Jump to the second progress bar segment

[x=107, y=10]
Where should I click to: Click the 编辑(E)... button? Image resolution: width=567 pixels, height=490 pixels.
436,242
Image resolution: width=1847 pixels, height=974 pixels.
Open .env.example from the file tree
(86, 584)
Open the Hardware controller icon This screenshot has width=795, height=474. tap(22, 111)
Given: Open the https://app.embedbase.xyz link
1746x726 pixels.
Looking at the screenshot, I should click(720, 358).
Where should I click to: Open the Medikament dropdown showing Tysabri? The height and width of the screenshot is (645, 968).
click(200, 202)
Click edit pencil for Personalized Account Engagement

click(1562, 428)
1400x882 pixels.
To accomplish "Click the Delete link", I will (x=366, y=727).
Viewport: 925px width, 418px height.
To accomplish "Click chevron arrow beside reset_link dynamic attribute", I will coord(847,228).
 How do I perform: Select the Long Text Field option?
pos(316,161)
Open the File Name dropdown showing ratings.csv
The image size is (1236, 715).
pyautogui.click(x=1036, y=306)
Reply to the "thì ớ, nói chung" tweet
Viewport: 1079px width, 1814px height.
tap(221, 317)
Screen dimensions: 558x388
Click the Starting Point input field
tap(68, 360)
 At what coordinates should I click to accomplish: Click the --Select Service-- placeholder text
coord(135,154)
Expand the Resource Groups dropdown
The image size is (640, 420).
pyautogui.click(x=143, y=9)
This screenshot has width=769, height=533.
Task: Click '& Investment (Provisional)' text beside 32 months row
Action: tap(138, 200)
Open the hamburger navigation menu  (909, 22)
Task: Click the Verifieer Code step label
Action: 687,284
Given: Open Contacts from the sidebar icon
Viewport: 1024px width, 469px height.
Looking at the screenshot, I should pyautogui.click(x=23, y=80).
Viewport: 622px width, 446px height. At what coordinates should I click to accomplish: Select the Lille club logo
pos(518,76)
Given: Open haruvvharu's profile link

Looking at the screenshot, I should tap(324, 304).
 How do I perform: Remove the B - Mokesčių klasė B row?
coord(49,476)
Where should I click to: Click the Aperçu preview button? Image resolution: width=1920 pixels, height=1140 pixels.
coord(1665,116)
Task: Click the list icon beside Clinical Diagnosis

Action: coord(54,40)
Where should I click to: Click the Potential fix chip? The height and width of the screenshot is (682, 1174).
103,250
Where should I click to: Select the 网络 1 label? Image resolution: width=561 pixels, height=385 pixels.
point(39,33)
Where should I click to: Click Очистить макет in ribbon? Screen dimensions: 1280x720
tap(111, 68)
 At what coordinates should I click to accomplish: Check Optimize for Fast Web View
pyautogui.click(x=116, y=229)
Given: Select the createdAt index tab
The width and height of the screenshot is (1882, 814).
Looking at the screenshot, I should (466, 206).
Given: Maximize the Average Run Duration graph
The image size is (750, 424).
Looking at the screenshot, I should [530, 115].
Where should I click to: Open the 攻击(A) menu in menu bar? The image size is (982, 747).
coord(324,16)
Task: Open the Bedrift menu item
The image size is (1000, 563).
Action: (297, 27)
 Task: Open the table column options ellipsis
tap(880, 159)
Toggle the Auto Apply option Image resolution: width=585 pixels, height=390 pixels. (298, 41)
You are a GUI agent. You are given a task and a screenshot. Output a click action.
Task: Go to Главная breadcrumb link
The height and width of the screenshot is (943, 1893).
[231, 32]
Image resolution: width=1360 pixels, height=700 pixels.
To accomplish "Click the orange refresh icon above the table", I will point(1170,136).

→ WORK TO BE COMPLETED: Tally the lines of the data that contain the string "will", and report nothing but the tally.

→ SOLUTION FOR THIS TASK: 3